Надо внести ясность. У Артура не ладились отношения с матерью, и она в письме ему назвала причину: «На меня производят также подавляющее действие твоё вечное недовольство, твои вечные жалобы на то, что неизбежно, твой мрачный вид, твои странные суждения, высказываемые тобою, точно изречения оракула; всё это гнетёт меня, но нимало не убеждает. Твои бесконечные споры, твои вечные жалобы на глупость мира и на ничтожество человека мешают мне спать по ночам и давят меня, точно кошмар».
С отрочества Артура поразила мысль о неизбежности смерти, вечности небытия, а значит, бессмысленности скоротечной жизни, глупости и пошлости людей, погрязших в суете.
Возможно, об этом у него были разговоры с отцом, разделявшим такое мнение. Но мать – женщина общительная и жизнерадостная – не сошлась характером ни с мужем Генрихом-Флорисом, ни с единственным сыном.
Ломброзо продолжал: «Шопенгауэр был тоже липеманьяк; из Неаполя его заставила уехать боязнь оспы, из Вероны – опасение, что он понюхал отравленного табаку (1818), из Берлина – страх перед холерой, а самое главное – боязнь восстания.
В 1831 году на него напал новый припадок страха: при малейшем шуме на улице он хватался за шпагу и трепетал от ужаса при виде каждого человека; получение каждого письма заставляло его опасаться какого-то несчастья, он не позволял брить себе бороду, но выжигал её, возненавидел женщин, евреев и философов, в особенности этих последних, а к собакам привязался до того, что по духовному завещанию отказал им часть своего состояния…
Философствовал Шопенгауэр постоянно, даже по поводу самых ничтожных вещей, например, своего громадного аппетита (философ был очень прожорлив), лунного света…

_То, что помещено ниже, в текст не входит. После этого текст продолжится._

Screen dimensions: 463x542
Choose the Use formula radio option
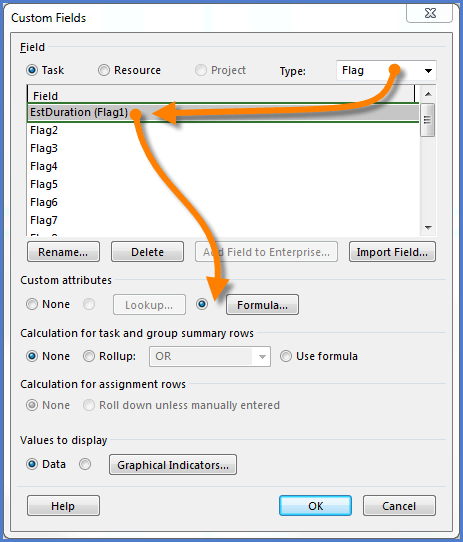click(286, 356)
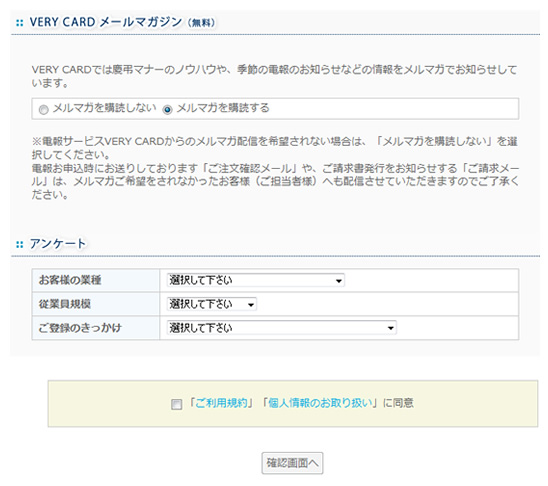Click the ご登録のきっかけ row label
The height and width of the screenshot is (486, 548).
80,328
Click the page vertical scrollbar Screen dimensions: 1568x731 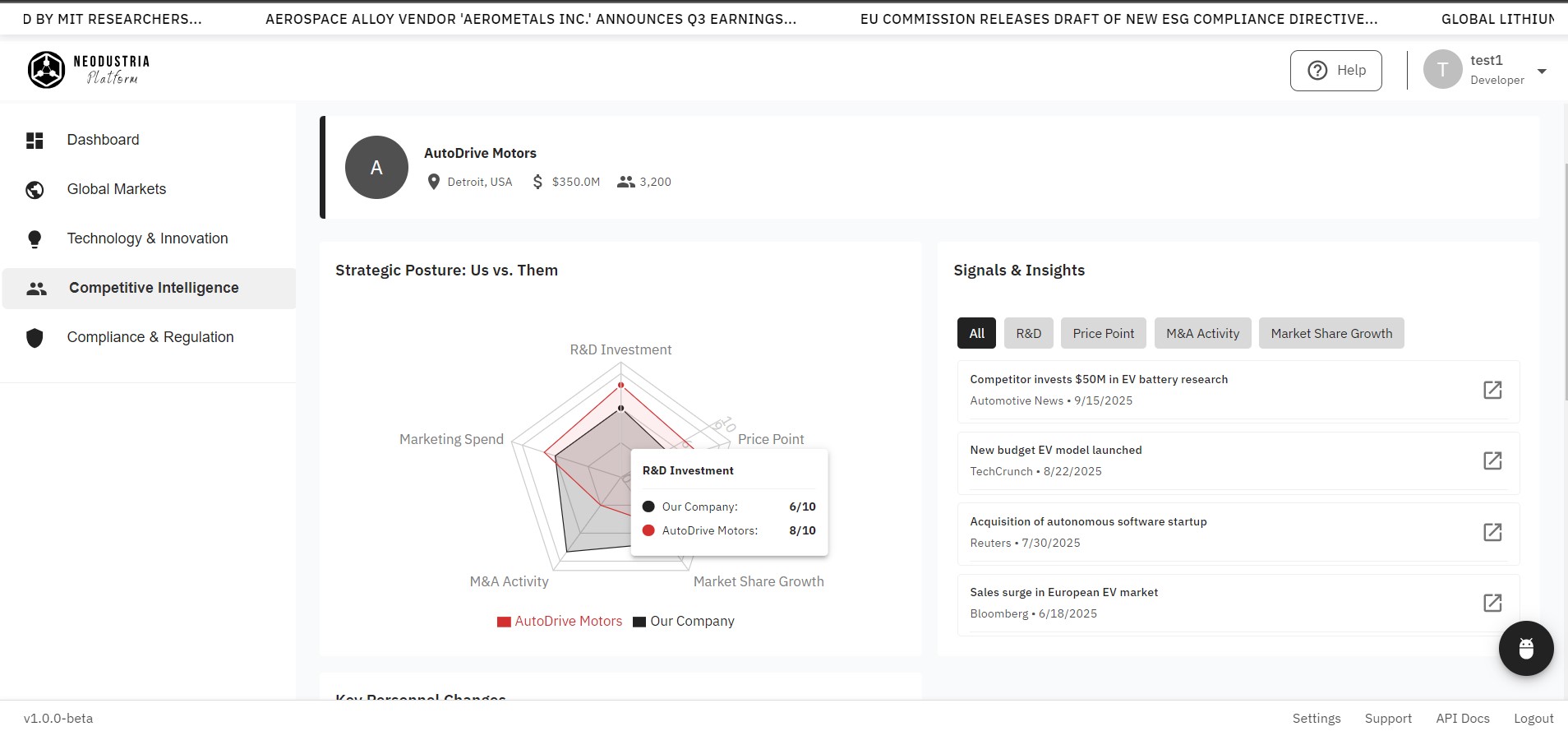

Он жил всегда на нижнем этаже, чтобы удобнее было спастись в случае пожара, боялся получать письма, брать в руки бритву, никогда не пил из чужого стакана, опасаясь заразиться какой-нибудь болезнью, деловые заметки свои писал то на греческом, то на латинском, то на санскритском языке и прятал их в свои книги из нелепой боязни, как бы кто не воспользовался ими… считал себя жертвою обширного заговора, составленного против него философами».

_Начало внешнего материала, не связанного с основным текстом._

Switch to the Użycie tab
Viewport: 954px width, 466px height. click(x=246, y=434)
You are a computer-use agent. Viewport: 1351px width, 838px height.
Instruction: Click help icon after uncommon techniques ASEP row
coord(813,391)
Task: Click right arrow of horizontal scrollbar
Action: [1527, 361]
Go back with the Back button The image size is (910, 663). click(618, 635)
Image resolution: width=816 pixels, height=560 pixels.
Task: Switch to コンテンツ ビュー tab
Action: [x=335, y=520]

Отсутствие остроумия и чувства иронии мешало Ломброзо оценить многие высказывания Шопенгауэра о себе и о других. Психиатр отнёс в разряд ненормальностей философа его суждение: «Для меня легче, если черви будут грызть моё тело, чем если профессора станут грызть мою философию».
Однако в одной фразе Шопенгауэр сравнил профессоров с могильными червями, напомнил о неизбежности смерти, отверг утешительную идею бессмертия души и намекнул на то, что его учению придёт свой черёд, его будут изучать и толковать на разные лады (что и свершилось). Такое насыщенное смыслами высказывание говорит не о безумии, а, напротив, – об уме и остроумии.
Странности философа объясняются отчасти его независимостью. Он имел возможность жить, не лицемеря, и писать то, что считал нужным, не считаясь с чужими мнениями. Для свободы творчества у него были все возможности: ему не приходилось зарабатывать себе на жизнь.
Трудно оспорить мнение Шопенгауэра: «Для огромного большинства учёных их наука – средство, а не цель. Поэтому они никогда не произведут в ней чего-либо великого: для этого требуется, чтобы наука для того, кто ею занимается, была целью, а всё остальное, даже и само существование, только средством».
Об узких профессионалах, склонных к широким обобщениям, он отозвался так: «Самобытный мыслитель только впоследствии знакомится с авторитетными для него авторами, которые ему тогда служат для подтверждения его мыслей и для собственного подкрепления; тогда как книжный философ отправляется, исходит от них, устраивая себе из вычитанных чужих мнений целое, которое и уподобляется составленному из чужого материала автомату. Мировоззрение же первого, напротив, подходит на живорождённое дитя. Ибо оно есть выношенный и рождённый плод, зачатый вследствие воздействия внешнего мира на мыслящий дух».
Шопенгауэр пророчески заметил: «Мы скоро увидим учёных, которые вне своей специальности будут чистейшими ослами».